Christian Blanc
The Strength of Kanak Roots in New Caledonia Publication date : March 31, 2021
Christian Blanc was elected Secretary of State for the Development of the Capital Region and for crafting the legal framework for the Greater Paris Project; he was also prefect and deputy for Yvelines. He was an agent for peace in New Caledonia. He was president of the RATP, and CEO of Air France, which he saved. He also created “l’Ami public,” a think tank focusing on government reform and social modernization.
Christian Blanc was an important participant in the recent history of New Caledonia, between 1984 and the beginning of the unrest and 1988, when the crisis was settled and sanctioned by the Matignon Agreements.
The author presents here an exceptional account and a text of reference on this turbulent episode.
His narrative brings together many factual elements and unpublished accounts, notably on the discussions and negotiations the author held with the main French (Pisani, Rocard, Mitterrand in particular) and New Caledonian (notably Lafleur and the Kanak leaders Tjibaou and Yeiwene) protagonists.
The book is both a history that was lived and is told in the first person, and a text of major historical and political interest. Christian Blanc carefully explains New Caledonia, calling upon history and sociology to present in passing both the Kanak universe and that of the Caldoches – French inhabitants of New Caledonia – without sugar-coating, but with respect and lack of bias. The historical narrative is captivating, revealing laboriously constructed rapprochements that sometimes turned into tragic crises at the whim of political events and reversals.
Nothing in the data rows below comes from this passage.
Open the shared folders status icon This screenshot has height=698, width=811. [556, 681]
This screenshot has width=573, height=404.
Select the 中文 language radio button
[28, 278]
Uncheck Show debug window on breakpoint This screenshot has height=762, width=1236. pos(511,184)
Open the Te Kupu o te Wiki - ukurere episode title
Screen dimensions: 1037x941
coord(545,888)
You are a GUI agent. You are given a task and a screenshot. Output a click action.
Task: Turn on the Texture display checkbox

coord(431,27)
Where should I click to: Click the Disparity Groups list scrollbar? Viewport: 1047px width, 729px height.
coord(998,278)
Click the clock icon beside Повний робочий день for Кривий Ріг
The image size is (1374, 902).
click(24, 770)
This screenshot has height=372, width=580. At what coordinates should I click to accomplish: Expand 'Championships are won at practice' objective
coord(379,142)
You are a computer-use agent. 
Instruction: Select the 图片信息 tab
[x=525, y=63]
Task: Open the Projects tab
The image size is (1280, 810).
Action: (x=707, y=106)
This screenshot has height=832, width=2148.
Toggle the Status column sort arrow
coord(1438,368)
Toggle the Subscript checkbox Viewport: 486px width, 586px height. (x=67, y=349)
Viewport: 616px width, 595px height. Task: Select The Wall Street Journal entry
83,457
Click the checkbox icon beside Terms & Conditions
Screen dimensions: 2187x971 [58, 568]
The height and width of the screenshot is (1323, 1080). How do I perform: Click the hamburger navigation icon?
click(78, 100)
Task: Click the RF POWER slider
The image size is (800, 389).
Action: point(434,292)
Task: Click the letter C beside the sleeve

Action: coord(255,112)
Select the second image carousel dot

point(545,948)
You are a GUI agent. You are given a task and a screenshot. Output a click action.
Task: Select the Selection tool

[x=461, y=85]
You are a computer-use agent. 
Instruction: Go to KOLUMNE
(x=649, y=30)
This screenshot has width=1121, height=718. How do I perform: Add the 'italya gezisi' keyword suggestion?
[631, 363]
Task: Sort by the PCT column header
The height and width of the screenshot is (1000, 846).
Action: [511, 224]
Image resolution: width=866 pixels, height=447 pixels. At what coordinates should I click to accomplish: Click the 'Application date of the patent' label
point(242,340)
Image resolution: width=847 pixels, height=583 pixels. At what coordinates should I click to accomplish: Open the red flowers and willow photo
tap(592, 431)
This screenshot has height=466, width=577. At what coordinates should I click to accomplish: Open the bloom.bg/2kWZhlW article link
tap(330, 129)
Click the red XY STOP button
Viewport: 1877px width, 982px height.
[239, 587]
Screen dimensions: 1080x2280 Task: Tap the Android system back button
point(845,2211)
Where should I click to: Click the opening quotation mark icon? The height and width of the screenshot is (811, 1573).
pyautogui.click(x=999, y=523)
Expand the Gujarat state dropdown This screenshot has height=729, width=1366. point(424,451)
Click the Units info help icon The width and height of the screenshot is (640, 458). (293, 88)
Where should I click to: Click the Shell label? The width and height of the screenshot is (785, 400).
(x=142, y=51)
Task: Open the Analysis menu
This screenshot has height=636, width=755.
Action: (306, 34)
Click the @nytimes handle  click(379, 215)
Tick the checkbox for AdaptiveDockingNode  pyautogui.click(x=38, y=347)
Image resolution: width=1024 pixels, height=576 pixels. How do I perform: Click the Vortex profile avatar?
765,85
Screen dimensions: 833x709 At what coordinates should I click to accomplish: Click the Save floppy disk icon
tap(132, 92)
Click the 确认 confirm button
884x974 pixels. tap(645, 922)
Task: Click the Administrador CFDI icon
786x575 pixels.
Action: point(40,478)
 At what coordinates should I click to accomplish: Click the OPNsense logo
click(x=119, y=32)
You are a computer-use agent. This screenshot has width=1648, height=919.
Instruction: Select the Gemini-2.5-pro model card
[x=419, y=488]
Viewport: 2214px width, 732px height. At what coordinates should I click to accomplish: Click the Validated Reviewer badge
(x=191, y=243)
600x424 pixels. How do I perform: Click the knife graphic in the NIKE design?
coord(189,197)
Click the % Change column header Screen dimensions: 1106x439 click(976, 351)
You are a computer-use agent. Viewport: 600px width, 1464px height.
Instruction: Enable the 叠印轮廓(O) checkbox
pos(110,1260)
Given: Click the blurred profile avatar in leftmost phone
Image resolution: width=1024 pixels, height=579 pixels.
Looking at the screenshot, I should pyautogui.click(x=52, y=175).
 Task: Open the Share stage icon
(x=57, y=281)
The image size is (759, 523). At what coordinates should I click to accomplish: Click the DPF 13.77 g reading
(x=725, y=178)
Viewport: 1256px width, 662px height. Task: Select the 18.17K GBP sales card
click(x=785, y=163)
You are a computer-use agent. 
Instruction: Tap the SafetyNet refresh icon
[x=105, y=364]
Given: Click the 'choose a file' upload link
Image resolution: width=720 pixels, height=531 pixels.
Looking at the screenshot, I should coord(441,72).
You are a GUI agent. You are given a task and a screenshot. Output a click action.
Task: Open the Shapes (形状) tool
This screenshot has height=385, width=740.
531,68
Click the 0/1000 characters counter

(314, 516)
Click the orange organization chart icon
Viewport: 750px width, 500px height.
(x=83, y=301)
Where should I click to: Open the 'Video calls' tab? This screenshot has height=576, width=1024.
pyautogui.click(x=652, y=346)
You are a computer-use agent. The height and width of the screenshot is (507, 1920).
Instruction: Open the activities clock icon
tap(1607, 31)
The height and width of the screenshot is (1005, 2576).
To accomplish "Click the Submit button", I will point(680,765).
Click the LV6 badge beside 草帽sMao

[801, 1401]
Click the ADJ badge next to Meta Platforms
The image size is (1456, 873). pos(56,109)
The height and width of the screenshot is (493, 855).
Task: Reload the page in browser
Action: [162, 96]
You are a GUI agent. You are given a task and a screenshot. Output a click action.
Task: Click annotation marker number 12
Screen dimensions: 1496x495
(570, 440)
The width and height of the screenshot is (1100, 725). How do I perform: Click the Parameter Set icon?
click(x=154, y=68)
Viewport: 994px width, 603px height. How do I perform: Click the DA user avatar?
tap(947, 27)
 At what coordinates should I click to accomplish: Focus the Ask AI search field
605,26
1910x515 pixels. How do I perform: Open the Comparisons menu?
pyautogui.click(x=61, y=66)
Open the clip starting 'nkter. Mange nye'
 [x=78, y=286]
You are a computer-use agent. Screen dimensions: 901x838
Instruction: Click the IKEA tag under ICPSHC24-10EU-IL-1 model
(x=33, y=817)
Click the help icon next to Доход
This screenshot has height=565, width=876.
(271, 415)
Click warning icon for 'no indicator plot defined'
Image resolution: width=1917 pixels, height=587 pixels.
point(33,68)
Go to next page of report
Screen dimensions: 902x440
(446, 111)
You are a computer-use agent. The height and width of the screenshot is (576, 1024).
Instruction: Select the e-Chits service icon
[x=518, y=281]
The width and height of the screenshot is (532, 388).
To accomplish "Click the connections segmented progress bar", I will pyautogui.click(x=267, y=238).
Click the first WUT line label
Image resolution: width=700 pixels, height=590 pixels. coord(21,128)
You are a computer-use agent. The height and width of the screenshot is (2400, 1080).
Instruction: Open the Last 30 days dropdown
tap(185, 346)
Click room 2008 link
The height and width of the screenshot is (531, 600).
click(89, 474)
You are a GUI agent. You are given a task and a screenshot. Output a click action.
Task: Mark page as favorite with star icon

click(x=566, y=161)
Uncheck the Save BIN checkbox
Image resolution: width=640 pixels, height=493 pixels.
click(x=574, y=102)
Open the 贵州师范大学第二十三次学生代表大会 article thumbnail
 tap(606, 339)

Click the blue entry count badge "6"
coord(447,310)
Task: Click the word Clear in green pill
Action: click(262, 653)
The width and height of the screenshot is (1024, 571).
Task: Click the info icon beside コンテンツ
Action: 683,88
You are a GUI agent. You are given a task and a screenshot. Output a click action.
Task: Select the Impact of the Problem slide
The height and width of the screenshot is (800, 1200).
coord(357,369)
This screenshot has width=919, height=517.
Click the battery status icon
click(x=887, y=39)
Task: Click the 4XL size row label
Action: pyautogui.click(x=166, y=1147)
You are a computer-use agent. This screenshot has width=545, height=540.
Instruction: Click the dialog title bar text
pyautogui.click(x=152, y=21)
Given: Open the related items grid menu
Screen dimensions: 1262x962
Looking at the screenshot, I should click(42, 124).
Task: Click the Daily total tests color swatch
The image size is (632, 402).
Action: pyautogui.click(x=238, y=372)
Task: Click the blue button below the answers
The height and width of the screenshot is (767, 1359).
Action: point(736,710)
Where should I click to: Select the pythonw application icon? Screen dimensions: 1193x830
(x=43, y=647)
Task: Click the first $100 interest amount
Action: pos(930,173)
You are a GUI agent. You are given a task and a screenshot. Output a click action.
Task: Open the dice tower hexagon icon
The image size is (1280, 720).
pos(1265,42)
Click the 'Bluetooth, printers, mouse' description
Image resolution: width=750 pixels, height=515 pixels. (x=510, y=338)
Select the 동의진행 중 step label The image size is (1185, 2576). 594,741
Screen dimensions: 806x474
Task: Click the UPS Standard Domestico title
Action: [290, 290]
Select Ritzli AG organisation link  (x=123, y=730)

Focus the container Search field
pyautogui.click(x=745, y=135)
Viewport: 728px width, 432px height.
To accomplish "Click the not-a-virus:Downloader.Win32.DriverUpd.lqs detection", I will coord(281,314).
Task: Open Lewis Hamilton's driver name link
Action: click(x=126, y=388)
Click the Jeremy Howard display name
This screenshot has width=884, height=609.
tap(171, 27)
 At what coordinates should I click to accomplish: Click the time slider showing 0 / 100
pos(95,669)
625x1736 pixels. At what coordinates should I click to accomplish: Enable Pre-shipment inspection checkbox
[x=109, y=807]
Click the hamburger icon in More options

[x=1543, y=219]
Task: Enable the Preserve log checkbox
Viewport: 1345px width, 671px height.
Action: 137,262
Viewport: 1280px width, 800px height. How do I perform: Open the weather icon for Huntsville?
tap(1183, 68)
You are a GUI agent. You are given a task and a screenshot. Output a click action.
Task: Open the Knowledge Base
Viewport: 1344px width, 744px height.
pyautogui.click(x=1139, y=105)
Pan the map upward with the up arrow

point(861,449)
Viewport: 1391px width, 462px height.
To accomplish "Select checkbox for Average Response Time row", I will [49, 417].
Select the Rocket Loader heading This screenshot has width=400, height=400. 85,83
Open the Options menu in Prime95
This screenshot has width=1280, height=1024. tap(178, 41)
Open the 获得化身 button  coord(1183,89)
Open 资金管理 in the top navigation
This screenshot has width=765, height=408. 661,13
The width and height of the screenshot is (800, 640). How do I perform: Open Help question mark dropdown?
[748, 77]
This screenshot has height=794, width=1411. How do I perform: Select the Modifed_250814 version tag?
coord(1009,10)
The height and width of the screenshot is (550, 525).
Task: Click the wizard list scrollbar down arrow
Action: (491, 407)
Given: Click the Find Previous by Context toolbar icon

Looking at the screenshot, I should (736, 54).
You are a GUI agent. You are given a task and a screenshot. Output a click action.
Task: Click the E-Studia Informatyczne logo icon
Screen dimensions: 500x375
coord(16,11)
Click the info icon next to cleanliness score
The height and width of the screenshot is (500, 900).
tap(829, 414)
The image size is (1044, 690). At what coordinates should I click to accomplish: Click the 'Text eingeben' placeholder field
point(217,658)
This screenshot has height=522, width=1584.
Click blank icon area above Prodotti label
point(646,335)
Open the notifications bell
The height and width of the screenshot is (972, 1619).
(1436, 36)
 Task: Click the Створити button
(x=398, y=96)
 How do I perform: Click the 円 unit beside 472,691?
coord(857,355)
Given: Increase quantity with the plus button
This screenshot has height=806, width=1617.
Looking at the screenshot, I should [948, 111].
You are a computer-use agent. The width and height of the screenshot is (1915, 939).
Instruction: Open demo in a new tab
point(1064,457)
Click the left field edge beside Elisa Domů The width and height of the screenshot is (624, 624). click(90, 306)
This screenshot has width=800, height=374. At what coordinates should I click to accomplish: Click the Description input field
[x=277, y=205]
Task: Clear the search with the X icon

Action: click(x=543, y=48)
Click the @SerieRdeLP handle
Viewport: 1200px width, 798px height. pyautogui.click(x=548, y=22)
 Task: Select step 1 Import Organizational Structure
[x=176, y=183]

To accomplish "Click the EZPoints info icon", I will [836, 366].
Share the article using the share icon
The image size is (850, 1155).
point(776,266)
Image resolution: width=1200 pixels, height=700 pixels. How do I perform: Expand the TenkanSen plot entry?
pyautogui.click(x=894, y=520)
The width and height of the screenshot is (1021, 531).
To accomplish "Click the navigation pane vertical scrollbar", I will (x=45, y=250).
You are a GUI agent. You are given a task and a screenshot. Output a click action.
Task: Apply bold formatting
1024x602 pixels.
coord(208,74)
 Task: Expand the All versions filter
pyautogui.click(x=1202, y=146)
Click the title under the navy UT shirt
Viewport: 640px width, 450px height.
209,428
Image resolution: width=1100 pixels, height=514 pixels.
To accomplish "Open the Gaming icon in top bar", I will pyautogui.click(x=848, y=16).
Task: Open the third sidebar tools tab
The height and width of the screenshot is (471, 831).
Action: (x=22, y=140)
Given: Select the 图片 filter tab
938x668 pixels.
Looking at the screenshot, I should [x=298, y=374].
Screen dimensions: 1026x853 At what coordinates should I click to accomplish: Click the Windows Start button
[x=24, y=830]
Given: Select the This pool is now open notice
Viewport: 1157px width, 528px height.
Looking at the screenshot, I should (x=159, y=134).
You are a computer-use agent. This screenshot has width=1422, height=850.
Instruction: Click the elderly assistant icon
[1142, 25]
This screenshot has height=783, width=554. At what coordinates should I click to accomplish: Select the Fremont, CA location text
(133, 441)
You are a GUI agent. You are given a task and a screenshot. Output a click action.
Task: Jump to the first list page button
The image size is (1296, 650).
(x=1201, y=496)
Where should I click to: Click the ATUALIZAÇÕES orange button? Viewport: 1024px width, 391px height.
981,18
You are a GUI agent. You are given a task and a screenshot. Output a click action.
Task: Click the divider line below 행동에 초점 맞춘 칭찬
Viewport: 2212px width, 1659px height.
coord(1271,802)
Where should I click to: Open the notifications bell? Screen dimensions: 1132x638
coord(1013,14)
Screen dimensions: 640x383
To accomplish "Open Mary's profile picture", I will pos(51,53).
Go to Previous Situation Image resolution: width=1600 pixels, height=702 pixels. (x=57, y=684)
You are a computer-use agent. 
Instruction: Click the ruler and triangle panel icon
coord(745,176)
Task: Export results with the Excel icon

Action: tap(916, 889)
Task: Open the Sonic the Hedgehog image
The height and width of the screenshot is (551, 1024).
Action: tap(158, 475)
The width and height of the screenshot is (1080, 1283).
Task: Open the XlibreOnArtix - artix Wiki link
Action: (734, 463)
The book is also that of a humanist. As such, the narrative is often moving in its capacity to understand and its ability to describe the people and situations. It puts them in perspective within the context of a long history, that of the difficult encounter between different cultures and interests. Yet, it retains the essence of intense, sometimes rough, often dramatic, human relationships, in which one senses the author’s respect for his interlocutors – and theirs for him -- some of whom were able to rise to the level of a situation whose stakes went beyond them and their own immediate interests.
There is spirit, optimism, and passion in this book which, though it falls within the genre of historical memoirs, is fundamentally the story of a personal adventure that reads like a novel.